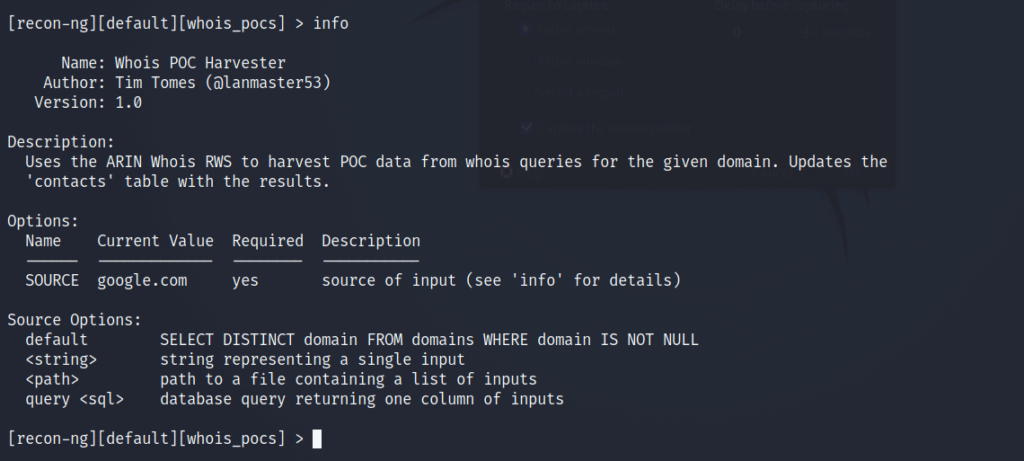Click the query <sql> source option
Screen dimensions: 1024x461
[74, 399]
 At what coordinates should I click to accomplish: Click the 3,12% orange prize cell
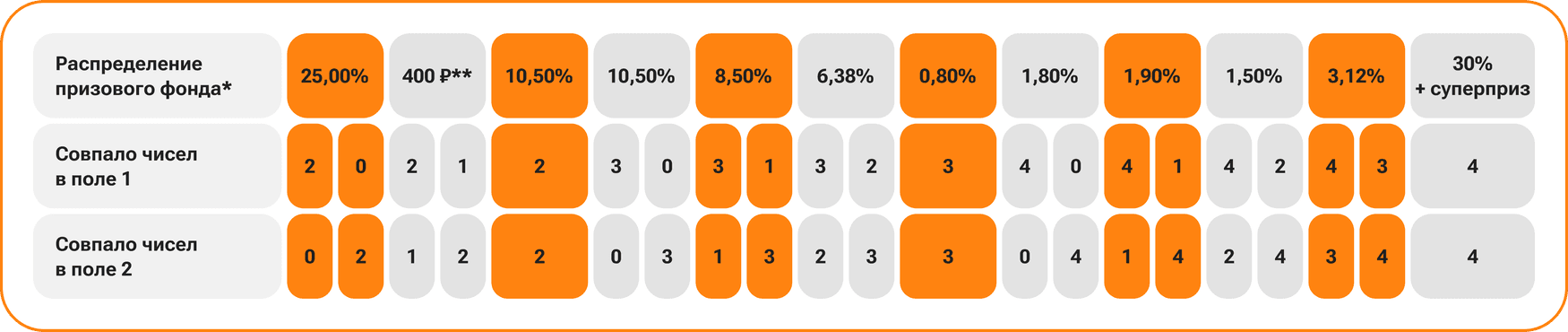pyautogui.click(x=1357, y=75)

* _TASK OBJECTIVE_
I need the lines from the line containing "At what coordinates" through the final line of the listing duplicated exactly, both ends included, with no pictures and nothing else.

* _RESPONSE TO THIS EXERCISE_
 At what coordinates should I click to accomplish: Click the 3,12% orange prize cell
pyautogui.click(x=1357, y=75)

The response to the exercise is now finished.